Gary shows his age: "I don't drive a diesel but remember paying 3/51/2 [I assume that's shillings and pence] per gallon and once I only had two bob to buy petrol to get to work and it was enough even to get to a petrol station to fill up after pay day."
Sue's making plans: "In 2010 I took a five-month road trip around the eastern part of the country.

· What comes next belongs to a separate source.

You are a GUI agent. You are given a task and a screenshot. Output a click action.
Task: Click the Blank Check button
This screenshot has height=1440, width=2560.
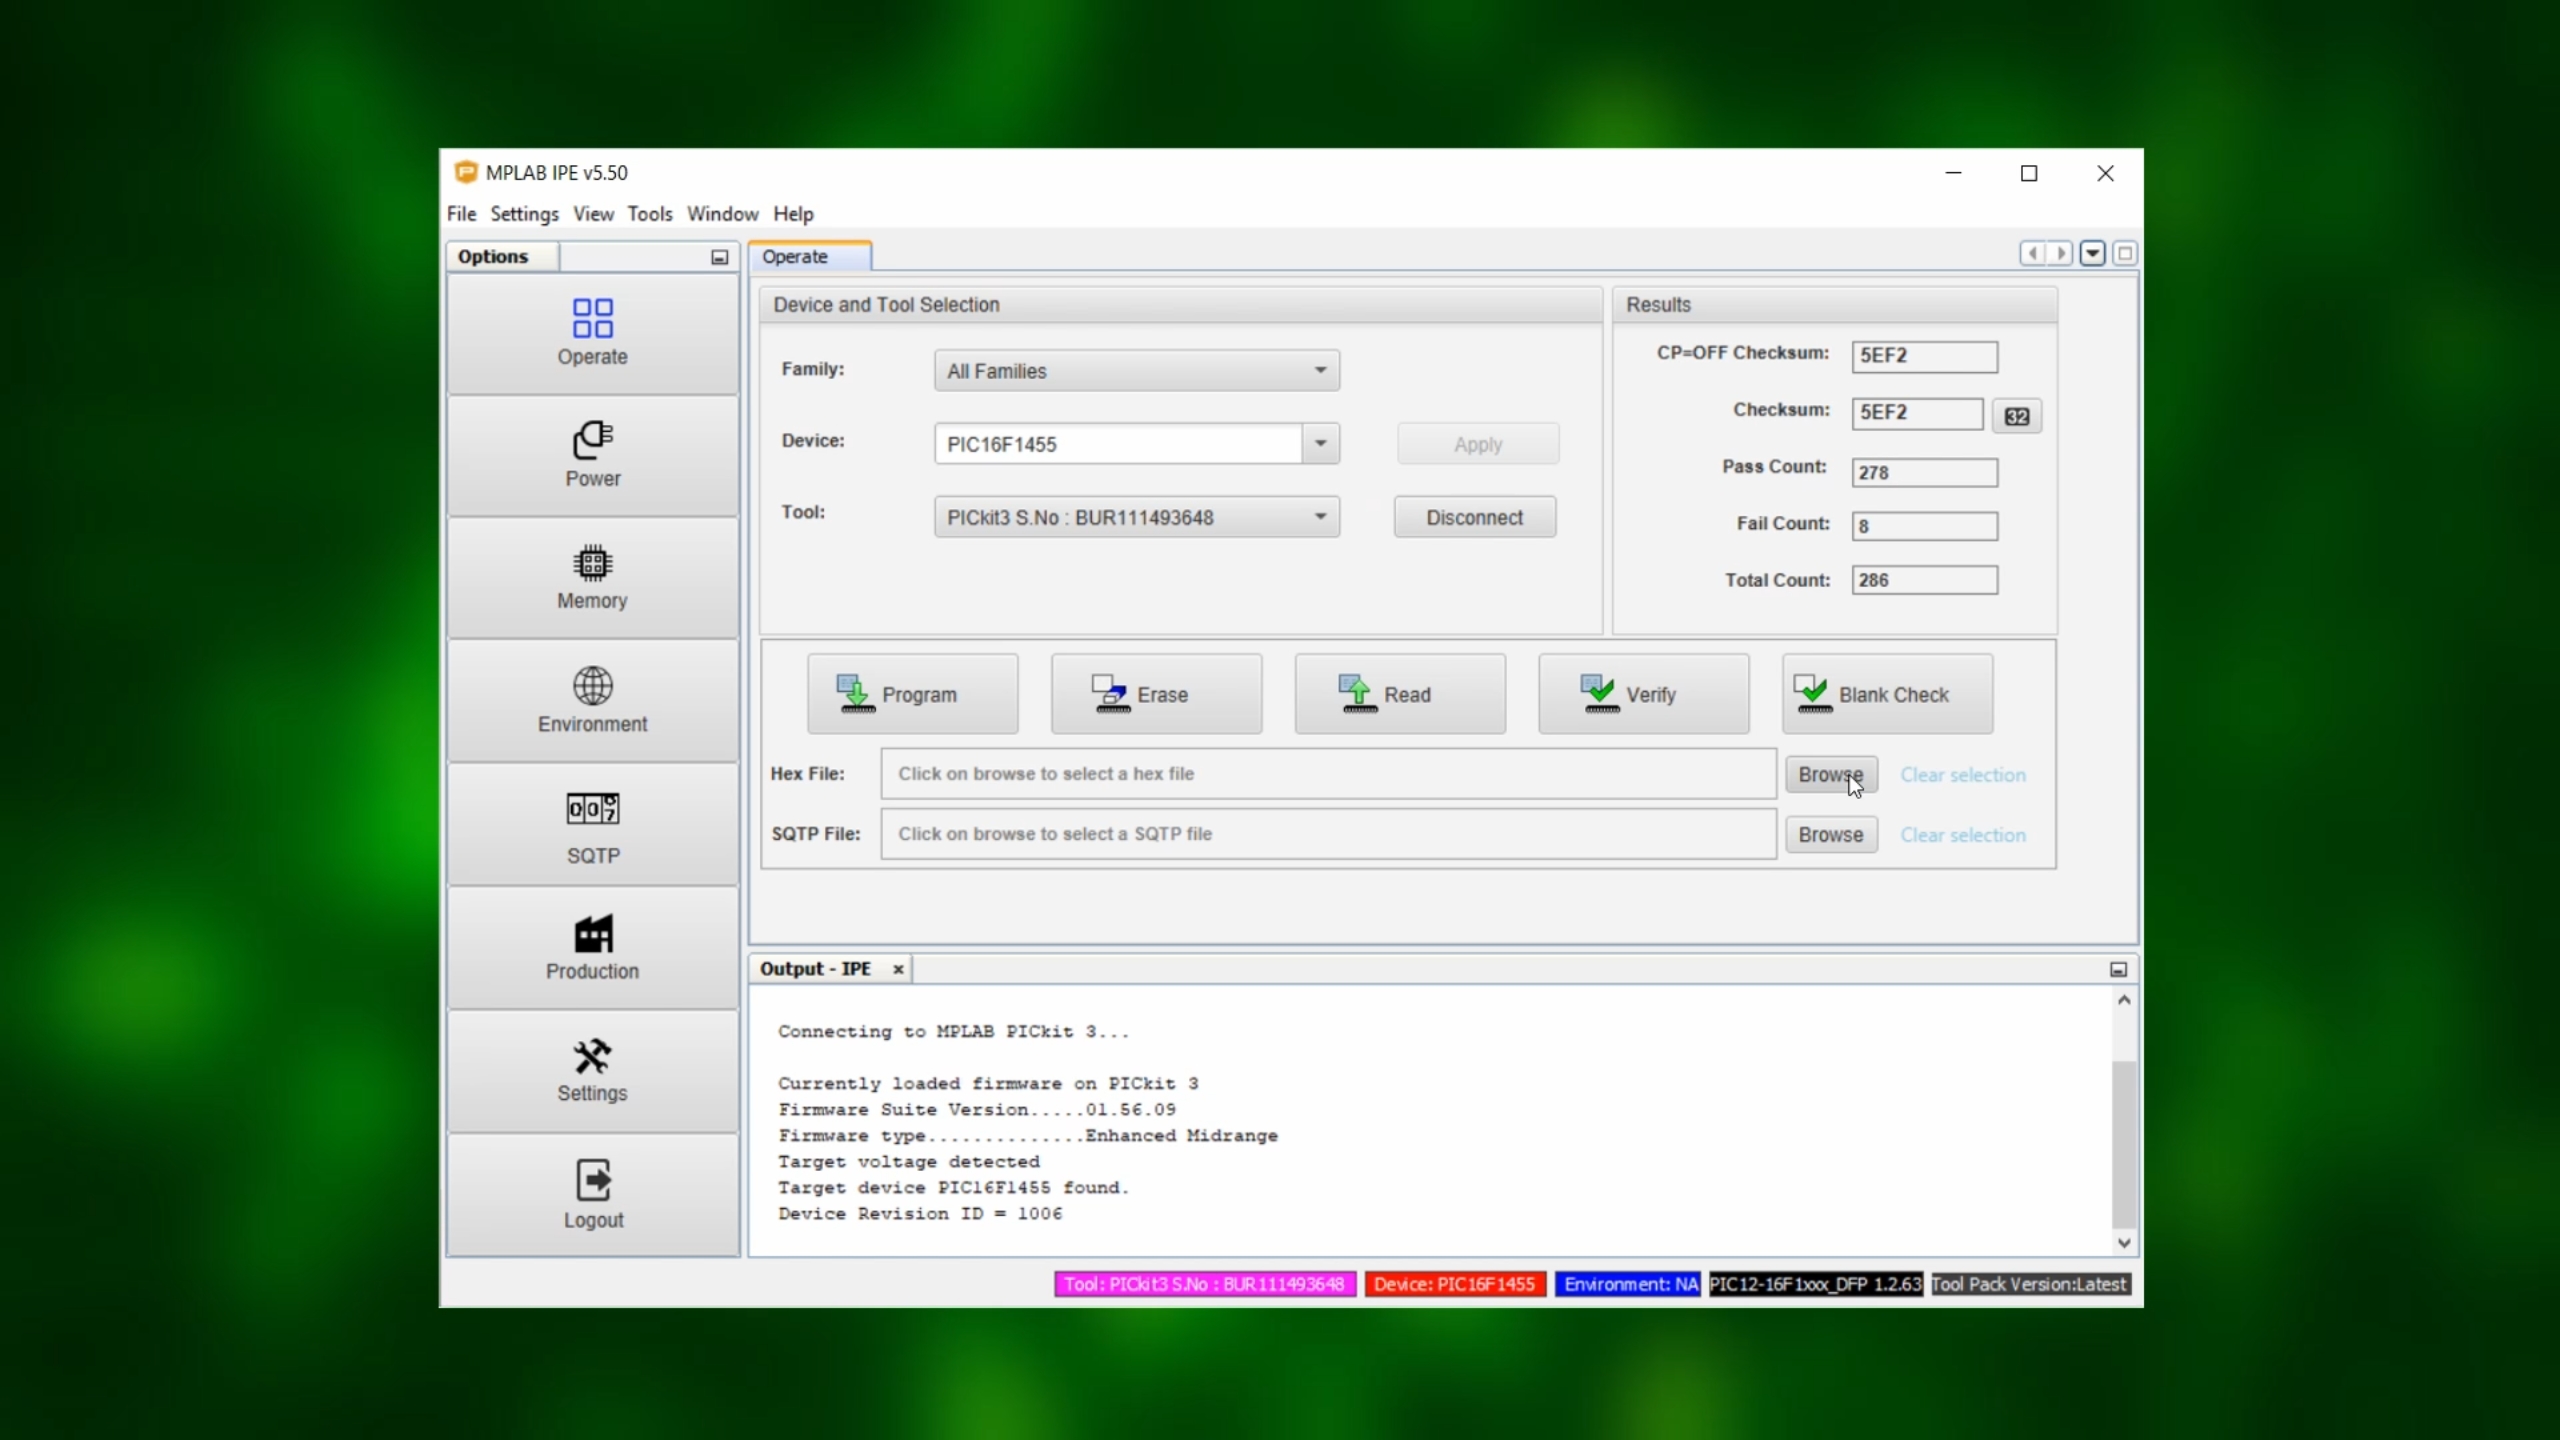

I didn't make it to WA. I have been planning to get there ever since, but something always intervenes. Back then I was only 62 so my two-litre, small 4WD with the camping gear in the back, was fine. No longer. Firstly, family responsibilities, followed by bushfires and COVID, kept me from travelling, but I had planned to head off soon. My vehicle is still a 4WD, but slightly, well, significantly, larger and I no longer need to put up tents or sleep at ground level. I have a 4.5 litre, V8 troopie, converted to a camper van. Two 90-litre tanks. Ouch! Am I going to have to work for another year so that I can afford the fuel? Love The Echidna. Keep up the good work."